The LTD (it apparently meant “Lincoln Type Design” and not “Limited”) did though have quite an effect on the completion with the entry level ranges of others soon augmented with similar options.  Chevrolet called their effort the “Caprice”, Plymouth, like Ford” preferred a TLA (three letter acronym) and opted for “VIP” while AMC used “DLP” which apparently stood for “Diplomat”.  Of them all, only the Caprice and the LTD endured but the concept overtook the industry which switched increasingly to adding variations of their basic models with as many “luxury” fittings added as the budget would permit.  There were critics at the time who criticized all this as “gingerbread” but buyers responded and soon tufted, pillowed upholstery in crushed velour or even leather could be had in even the most humble showrooms.  A popular name for such models was “Brougham”, borrowed from a nineteenth century horse-drawn carriage named after a member of the UK’s House of Lords and even if most weren’t aware of the etymology, they knew it sounded suitably aristocratic which was all that mattered.  What came in retrospect to be known as the “brougham era” lasted into the 1980s.

1969 Chevrolet Caprice four-door hardtop.

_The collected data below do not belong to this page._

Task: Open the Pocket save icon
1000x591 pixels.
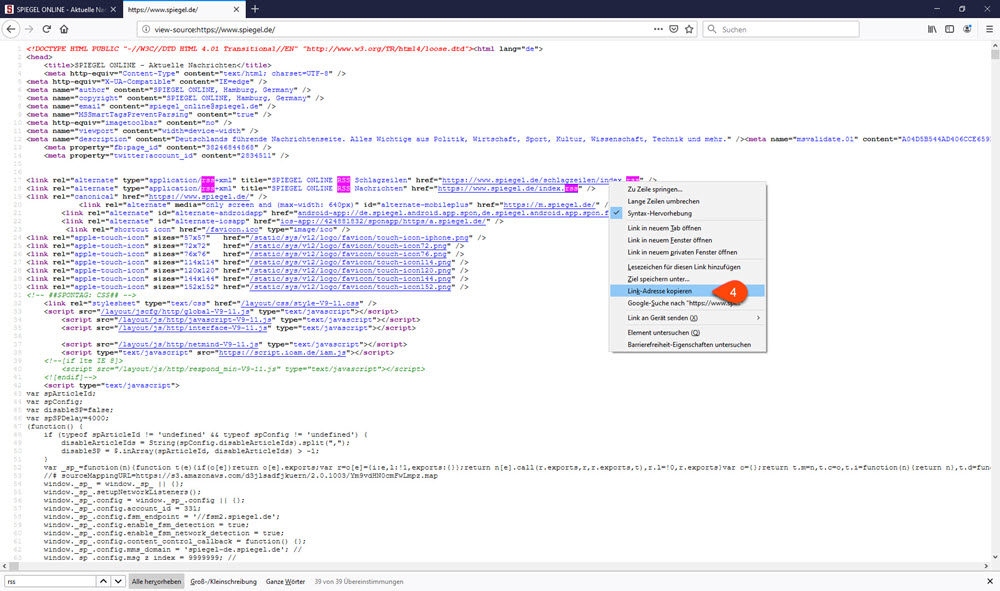Action: pyautogui.click(x=673, y=30)
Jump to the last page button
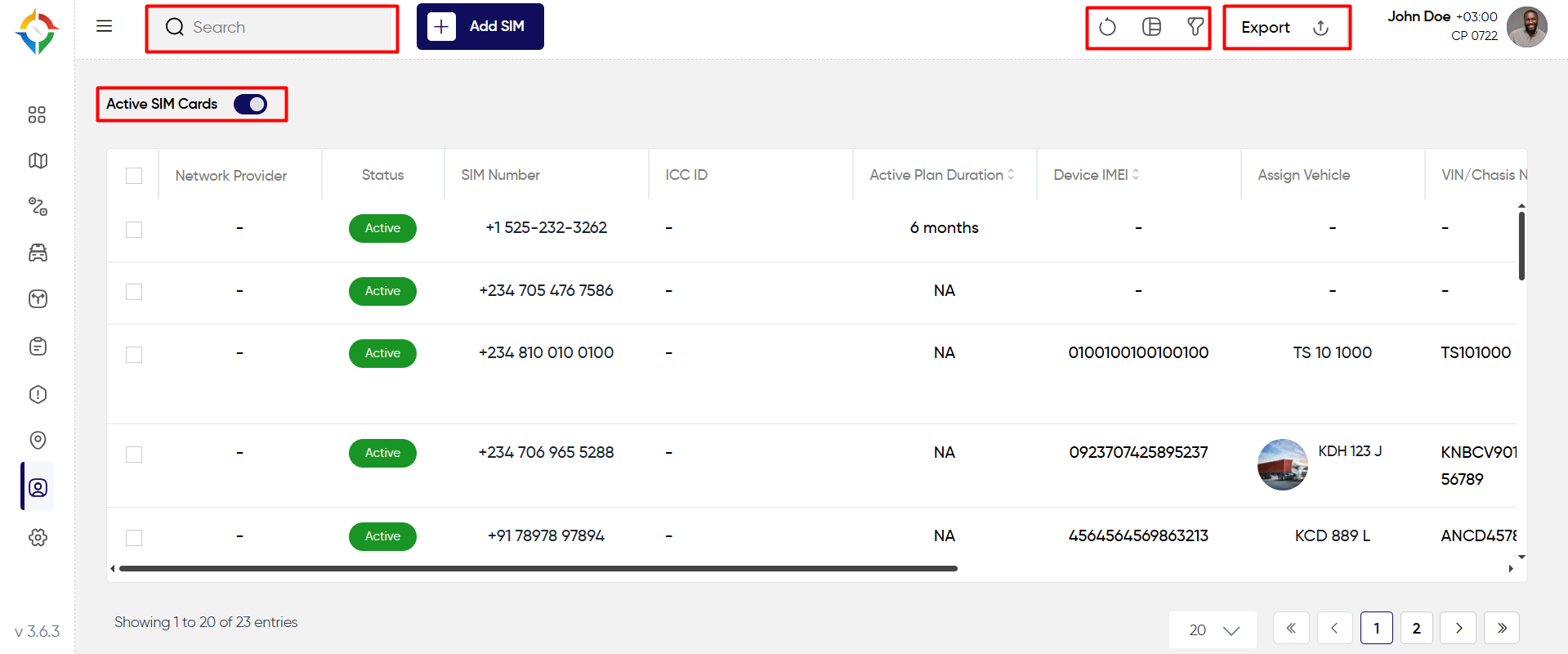Image resolution: width=1568 pixels, height=654 pixels. [x=1502, y=628]

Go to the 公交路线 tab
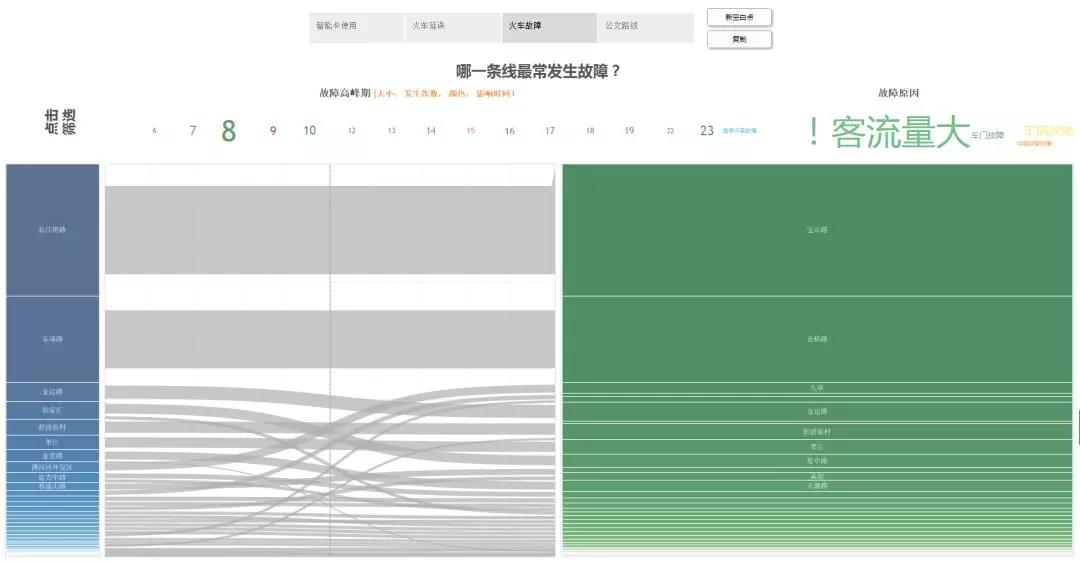click(x=644, y=27)
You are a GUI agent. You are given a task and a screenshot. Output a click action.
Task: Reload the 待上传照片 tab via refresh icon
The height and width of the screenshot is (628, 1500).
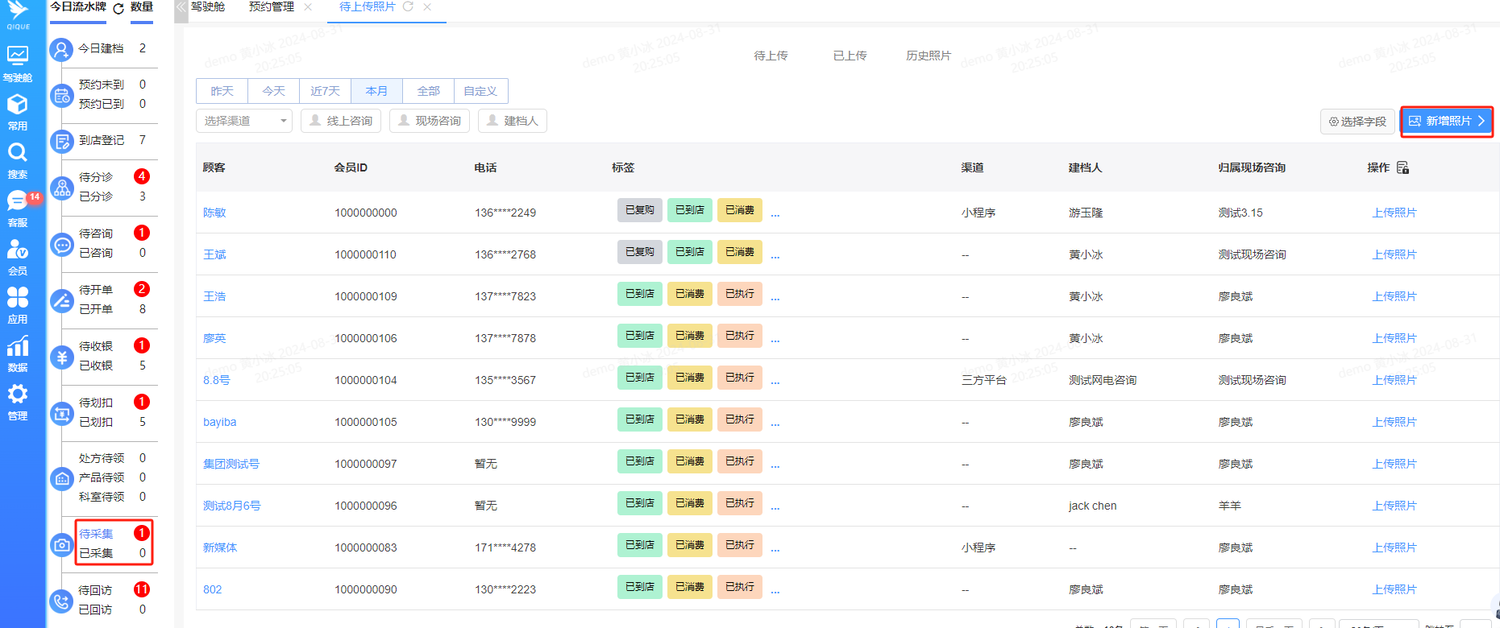(x=408, y=7)
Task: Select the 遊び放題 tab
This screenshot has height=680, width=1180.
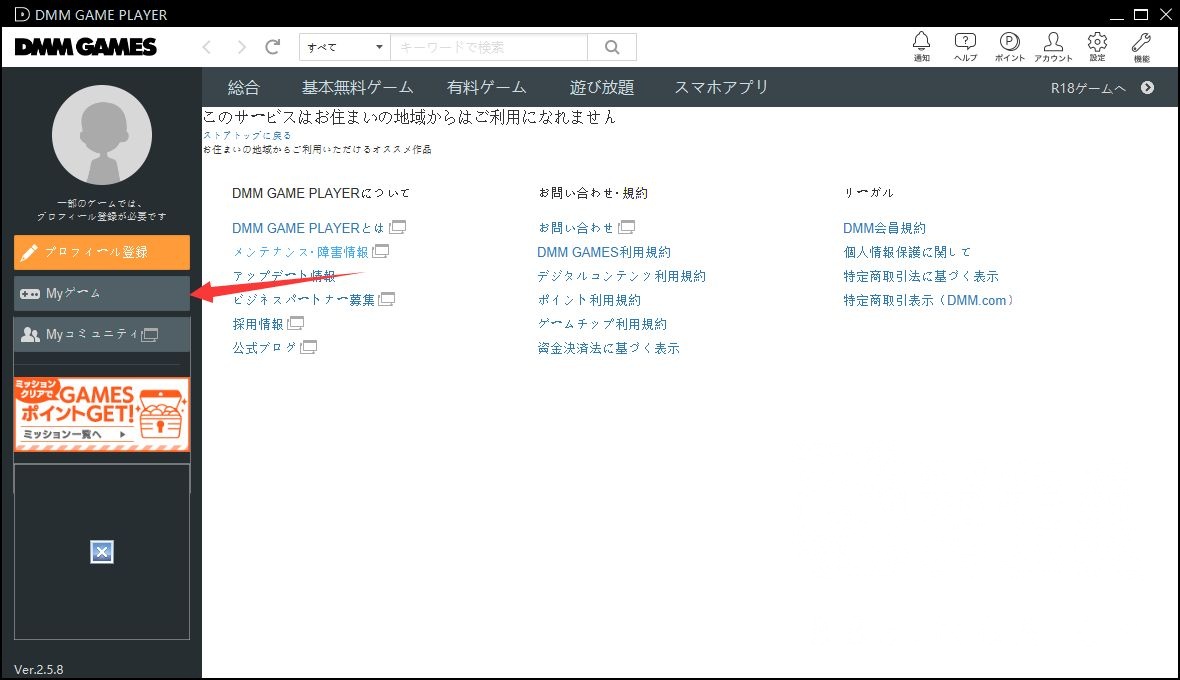Action: (x=601, y=87)
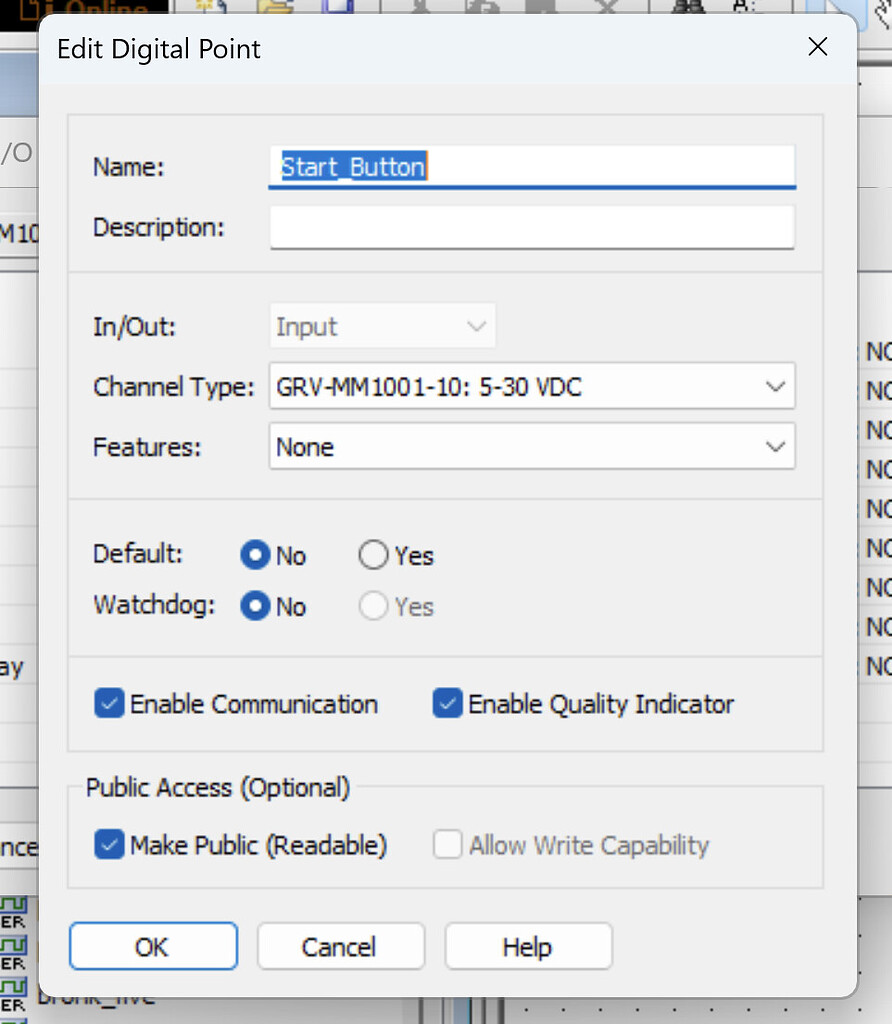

While never the biggest sellers, dealers liked to have four-door hardtops on display because of the perception they generated showroom traffic and although the collector market prefers two-doors (especially convertibles), the four-door hardtops were often Detroit’s most ascetically successful coachwork for full-sized cars.  In 1969, Chevrolet restricted the Caprice range to two & four door hardtops because the more elaborate interior trim (compared to the cheaper Biscayne, Bel Air & Impala) was more susceptible to sun damage which precluded offering a convertible.  That may have been the reason why in the same era some European manufacturers switched from timber veneer to leather for some vulnerable surfaces in a few convertibles although the published explanations were sometime different.  Improvements in the durability of materials meant that when the revised range was released in 1973, a convertible Caprice was added to the range.

1981 Holden WB Caprice.

Holden, the General Motors operation in Australia began selling their own Caprice in 1974.  In the tradition it was a more elaborately-appointed version of an existing model and in GM tradition replaced an existing badge as the top-of-the-range, the Statesman de Ville relegated to become the entry-level of the long-wheelbase cars, the basic Statesman (always aimed at the hire-car business) retired, mirroring Ford which dropped its Fairlane Custom and, adding a Marquis (a name borrowed from Mercury) as a Caprice competitor atop the Fairlane 500.  The Statesman & Caprice never quite matched the appeal of the competition but it did go out in surprisingly fine style, the WB range (1980-1984) a remarkably successful re-styling of the HQ-HJ-HX-HZ platform (1971-1980) which endured for almost half a decade after the smaller, Opel-based Commodore had replaced the mainstream models.  Developed in unusual secrecy, Holden were miffed to learn Ford’s ZJ Fairlane & FC LTD (released in 1979) had beaten them to the market by six months and included the additional side window they’d hoped would make such a splash on the WB.  Instead, they made much of the Caprice having a grill made from steel.  Not that long before, all grills had been made from steel but most had long switched to extruded plastic so to have one genuinely hand-assembled in steel was a point of differentiation although the public response was muted.  Despite the age of the platform, the attention to the underpinnings which began to be taken seriously after 1977 meant the thing was a capable, if thirsty road car and among the dedicated customer base, there was genuine regret when production ended in 1984.  In 1990, Holden revived the name for a stretched Commodore (some of which were even exported to the US and the Middle East to be sold as Chevrolets) and production continued until the Australian operation was shuttered in 2017.